We were mocked by other high schoolers for our musical tastes. People laughed in our face for wearing anti-apartheid buttons. Eddie was beat up constantly at the small rural high school he attended just because he had multiple ear piercings.
Rejecting conformity and sending a big middle finger at the establishment and especially anyone who told you how you should run your body was our modus operandi. Eddie turned me on to Husker Du, Big Black, Minor Threat and a whole host of other bands who, if anything, wanted to smash the establishment once and for all. Non-conformity ruled. Husker Du’s Grant Hart played drums barefoot, for God’s sake.
Fast forward to 2022 and a never-ending “pandemic.” What has become remarkably and painfully clear to me is that many artists who once represented the true essence of renegade rock and punk, those who embraced it early on (Neil Young is a great example from his wonderful Rust Never Sleeps) had actually become the establishment, clearly a group of people who would censor and even destroy if one did not follow the rules of the establishment.

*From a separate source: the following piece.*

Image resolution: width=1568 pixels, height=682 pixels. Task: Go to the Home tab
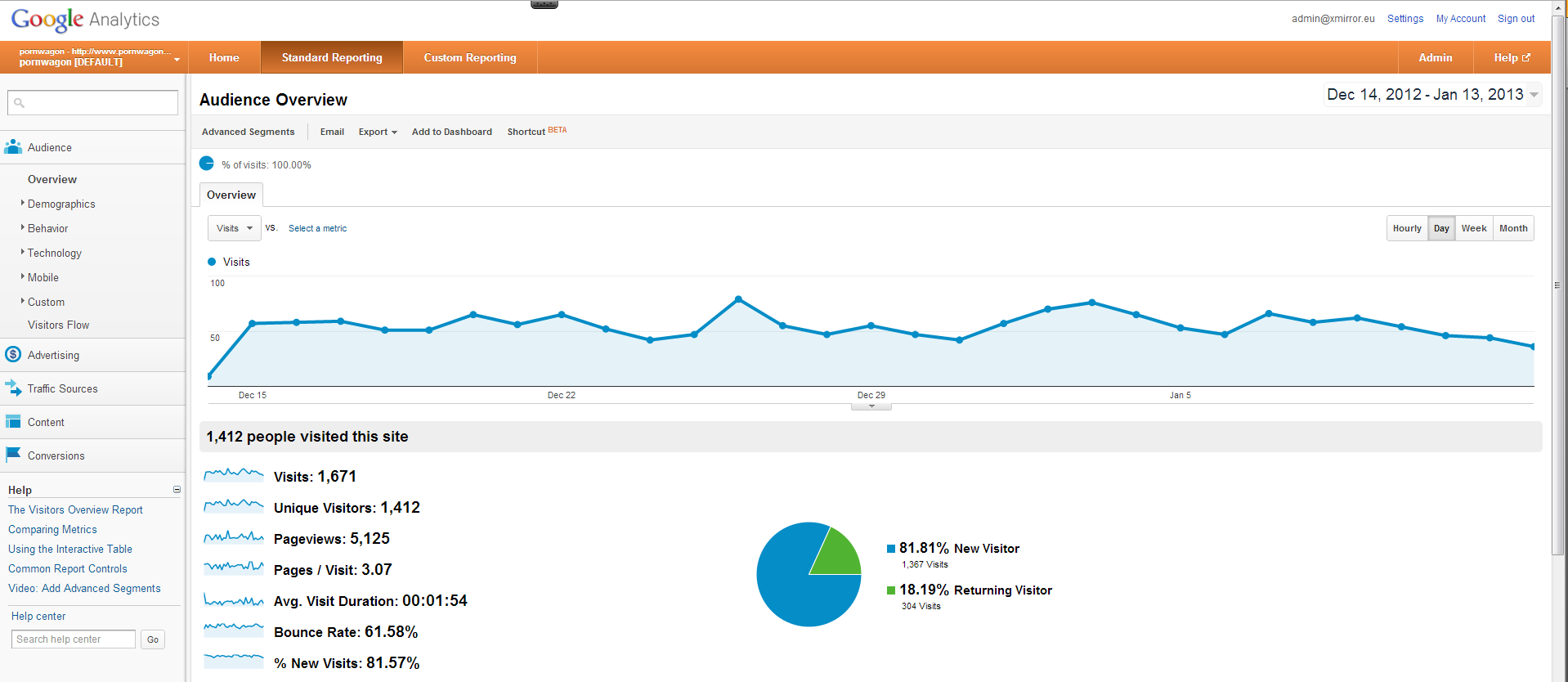pyautogui.click(x=224, y=58)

In Neil Young’s case, it was his appalling attempt to cancel Joe Rogan. In a subsequent nasty tizzy when Spotify wouldn’t comply, he then jerked all his music off the platform, with artists like Joni Mitchell coming along for this ride of censorship. This unbelievable turn of events came directly after Dr. Robert Malone was hosted on Rogan’s podcast.

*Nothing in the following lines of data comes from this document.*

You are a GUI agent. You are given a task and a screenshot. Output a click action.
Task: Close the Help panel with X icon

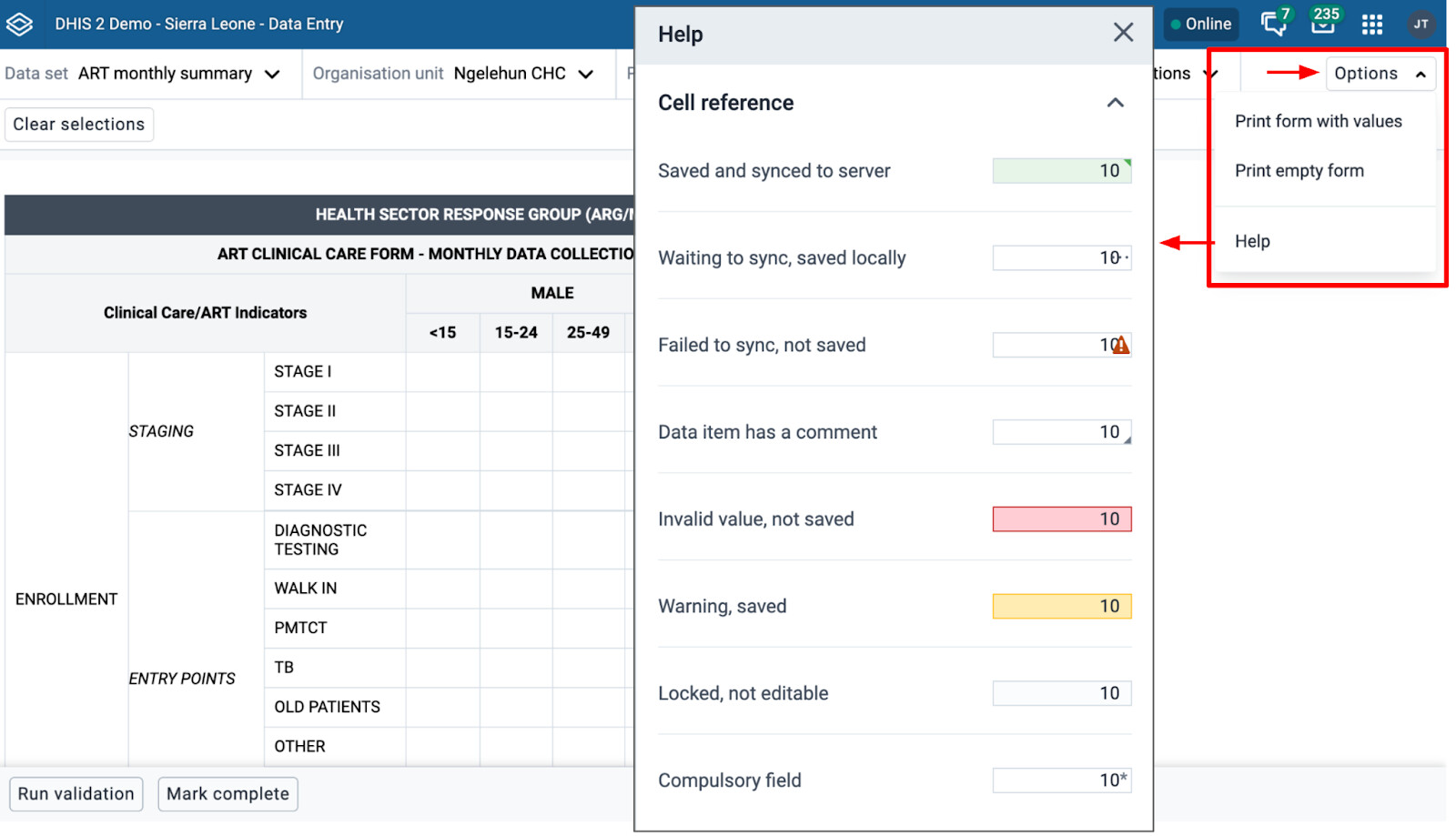pos(1123,33)
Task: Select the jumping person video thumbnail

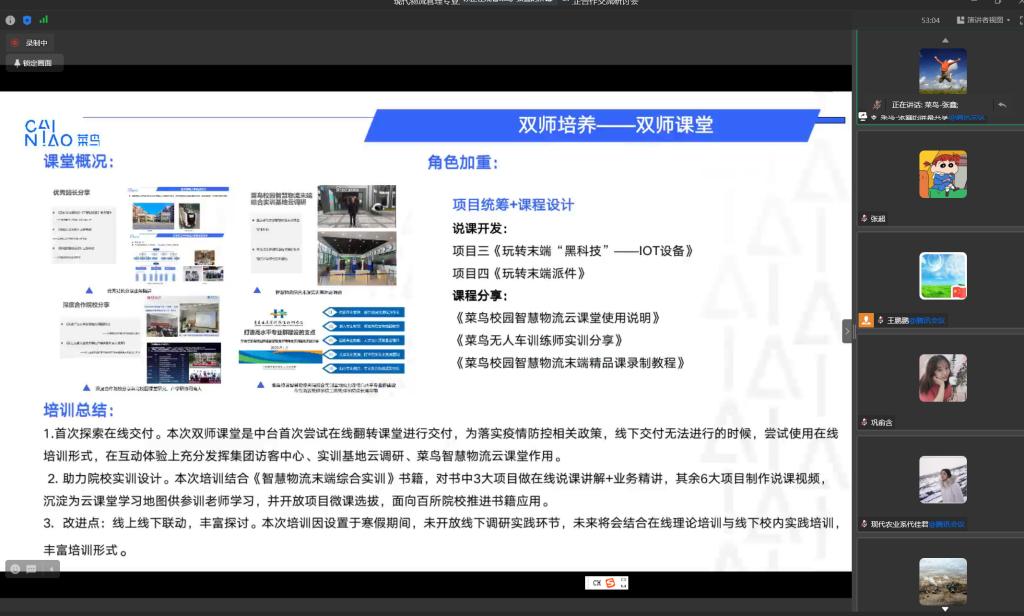Action: coord(942,71)
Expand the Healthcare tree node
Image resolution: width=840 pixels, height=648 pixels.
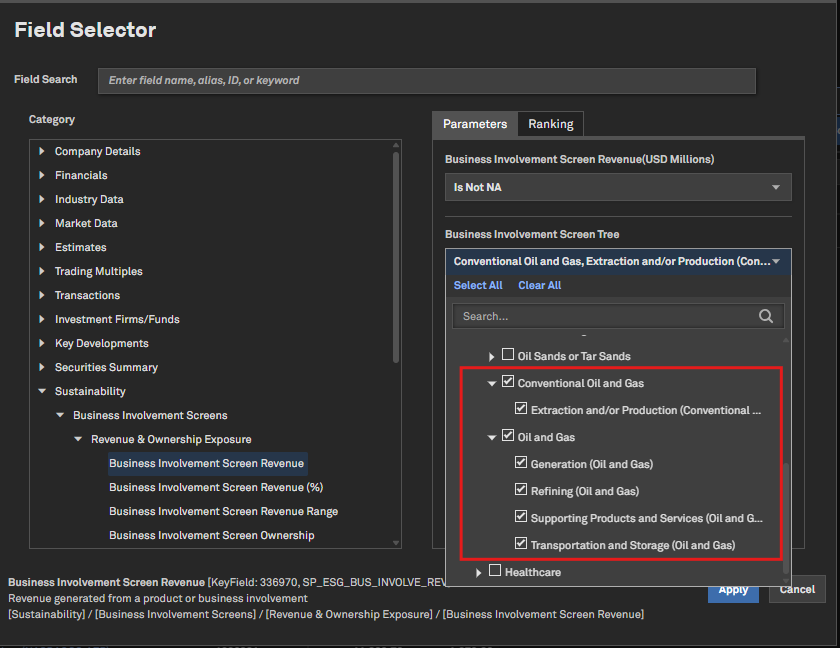(479, 572)
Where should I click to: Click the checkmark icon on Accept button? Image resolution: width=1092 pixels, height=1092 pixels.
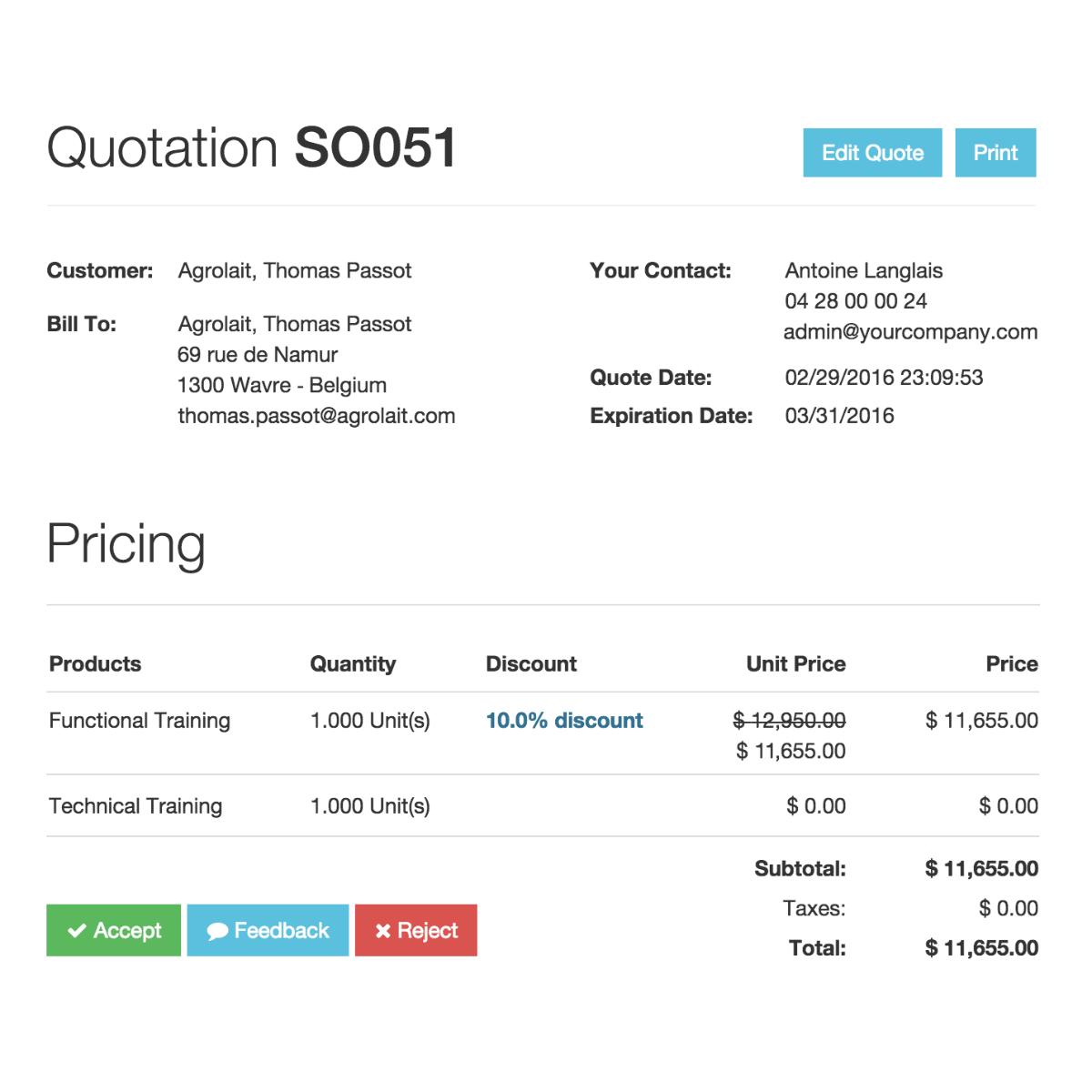pos(77,931)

Dr. Malone was speaking painful truths about the efficacies, or lack thereof, of the mRNA vaccine and also about the benefits of natural immunity and ivermectin; all extremely useful information which has recently been validated, most particularly the recognition of natural immunity. This was stuff that people need to hear in order to make educated decisions and so that we have a functioning democracy and scientific community.
Rogan, whose podcast I adore mainly because of its iconoclastic nature, and who has interviewed some of my favorite people on the planet, has been reduced to a second-class citizen on the Spotify platform. Every one of his podcasts features a stamp of warning, not unlike the stickers introduced by Tipper Gore’s awful Parents Music Resource Center which were stamped on albums this group deemed morally inappropriate in the 1980s and 1990s.

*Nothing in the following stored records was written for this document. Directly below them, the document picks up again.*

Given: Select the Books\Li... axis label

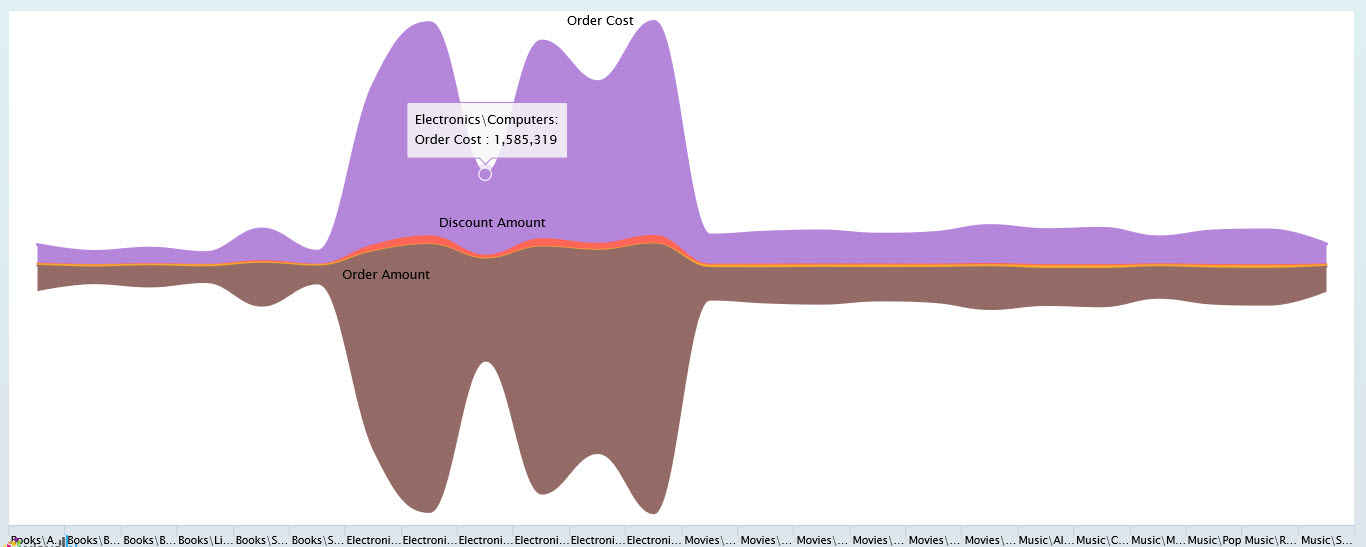Looking at the screenshot, I should (205, 540).
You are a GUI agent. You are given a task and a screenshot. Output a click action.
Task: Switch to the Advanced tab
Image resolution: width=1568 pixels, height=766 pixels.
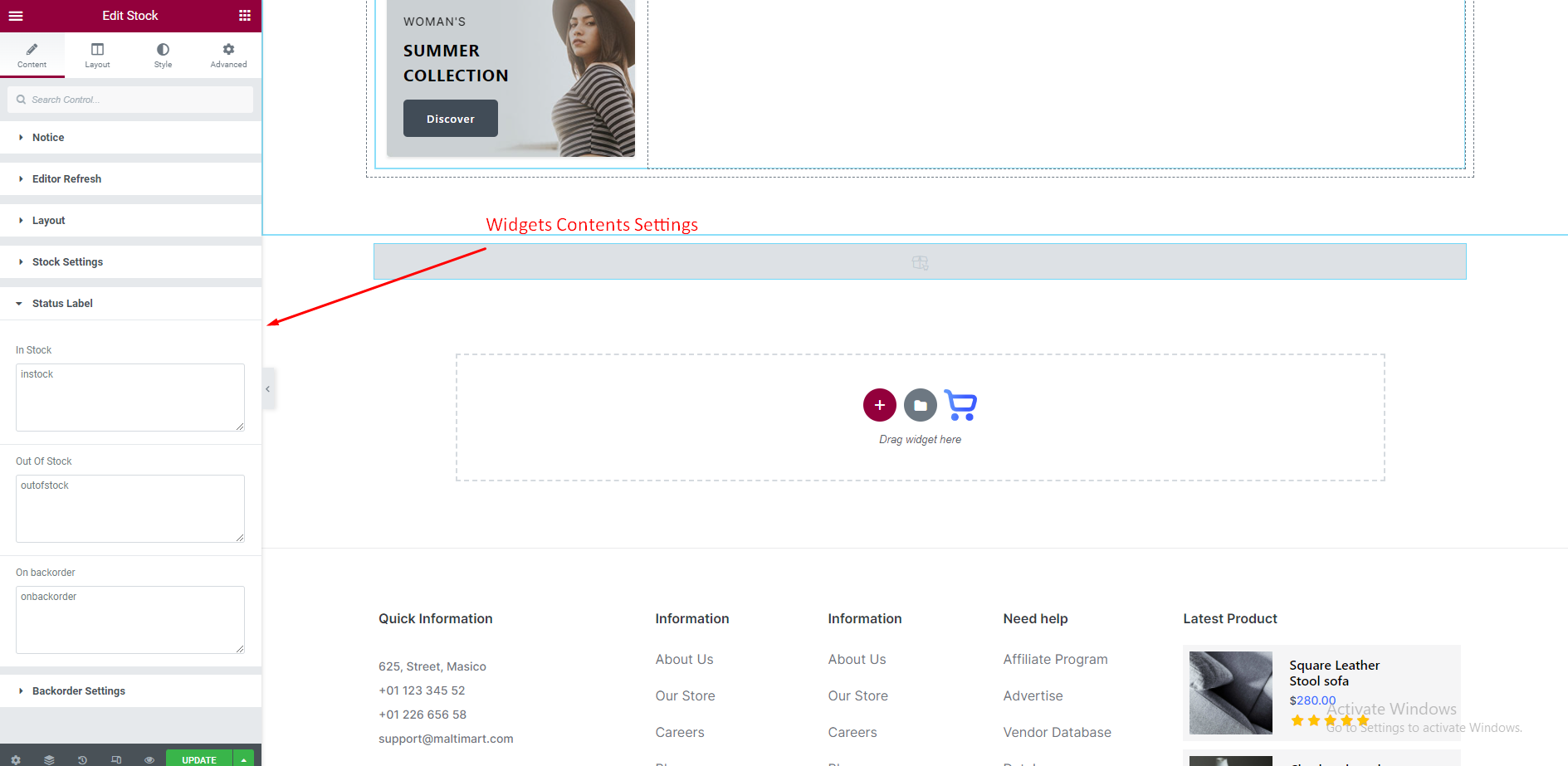[228, 56]
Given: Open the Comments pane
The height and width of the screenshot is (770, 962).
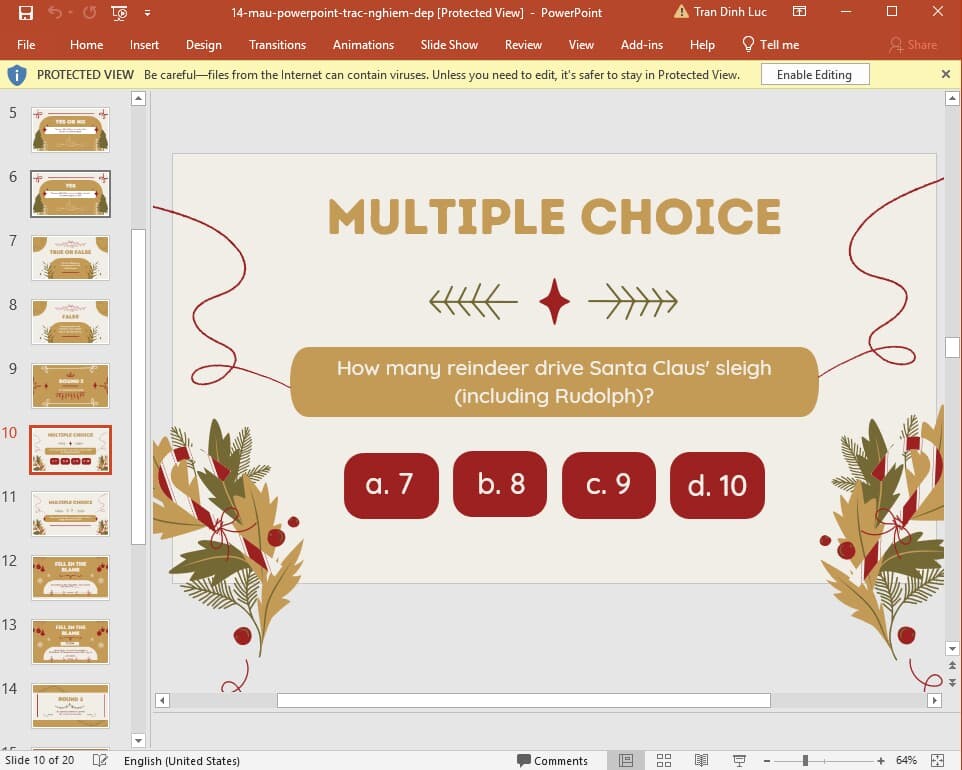Looking at the screenshot, I should coord(553,760).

Yet, the PMRC was benign compared to our current age. It wasn’t invested in a terrifying, dystopian and quasi-totalitarian regime that actually censors thought, speech, scientific inquiry and even political action. The PMRC now feels like a band of relatively benign tut-tutting church ladies who just liked to meddle.
What we now have is far more dangerous: a radical “left” establishment (which I would argue isn’t even truly “left” anymore) that will censor and destroy unless we all follow the party line, a party line that is clearly in service of giant global corporations, the military-industrial “bio-defense” complex and their state actors and functionaries.
What is also clear to me is that this sort of faux-Jacobin fervor is actually all uniquely performative and brainwashed. I continue to come back to frightening similarities to Red Guard actions during China’s Cultural Revolution. Performative events happen all the time in my blue city, such as the marching in protest by high school students at my local high school not because they had to wear masks, but because the school system abolished the mask mandate.
Back to the band Built to Spill and their draconian request not only for masking, but also vaccine proof, to attend their show.
I did not attend this show. Neither will I buy Built to Spill’s new album, which I’ve heard is actually quite good and for which they are touring. I just envisioned myself at the concert, sipping my non-alcoholic drink with my mask askew, miserable in a hot venue trying to breath through a nasty piece of cloth, remembering the old days when a bunch of us stood at the front of the stage with our eardrums being wrecked at My Bloody Valentine’s first US tour, awash in beer and cigarettes and our own peculiar form of joy.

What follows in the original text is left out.